Le monde est devenu un petit village depuis une décennie, et dans ce village, tout le monde veut une plus grande part du commerce. Au lieu de l’augmenter en tant que deuxième plus grand marché mondial, l’UE le réduit de plus en plus. Elle a dû couper les liens avec la Russie, et la Chine est déjà ‘mise sur liste noire’, comme le confirment les données. Des données officielles, bien sûr. Selon Eurostat, la Chine reste le premier endroit où l’UE achète des biens, mais les importations diminuent, passant d’environ 630 milliards d’euros en 2022 à 514 milliards l’année dernière, tandis qu’un énorme déficit a commencé à se réduire.
Alors que les chiffres avec la Chine diminuent timidement, le commerce avec la Russie montre un changement drastique. Les importations totales de biens russes ont diminué de 82 % au total, principalement le pétrole et le gaz. Le fait que l’UE importe ces mêmes biens ‘sales’ d’hydrocarbures par le biais de pays tiers et a en fait importé plus, pas moins, n’est ni un secret ni un sujet que Lider a omis d’aborder. Cependant, la question qui détermine l’avenir de l’UE – à qui l’UE vendra-t-elle ses (trop) chers produits une fois qu’elle aura complètement coupé les ponts avec la Russie et la Chine – n’a toujours pas de réponse.
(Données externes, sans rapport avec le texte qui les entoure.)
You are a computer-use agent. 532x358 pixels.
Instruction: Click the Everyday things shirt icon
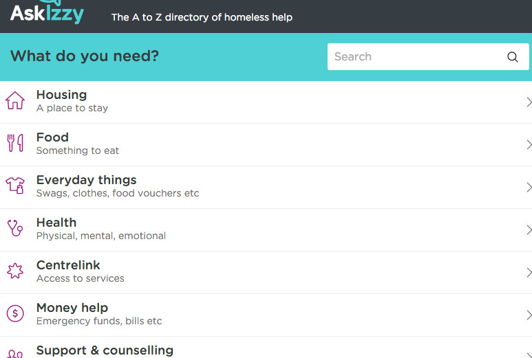[x=15, y=186]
Le prix des produits européens peut être supporté par les États-Unis, mais les pourcentages de commerce se déplacent symboliquement ; après tout, les États-Unis pèsent soigneusement ce qu’ils laisseront entrer sur leur marché, tout en poussant simultanément leur GNL vers l’Europe. Pendant ce temps, l’Europe pousse sa philosophie verte pour au moins s’établir comme un acteur dont quelqu’un demande quelque chose. Ce faisant, elle perçoit seulement de manière périphérique que les matières premières pour le commerce vert sont principalement détenues par la Chine. D’où viendront alors les matières premières, et à qui exportera-t-elle ? L’UE a-t-elle pesé de manière astucieuse ou imprudente dans ce remaniement géostratégique ?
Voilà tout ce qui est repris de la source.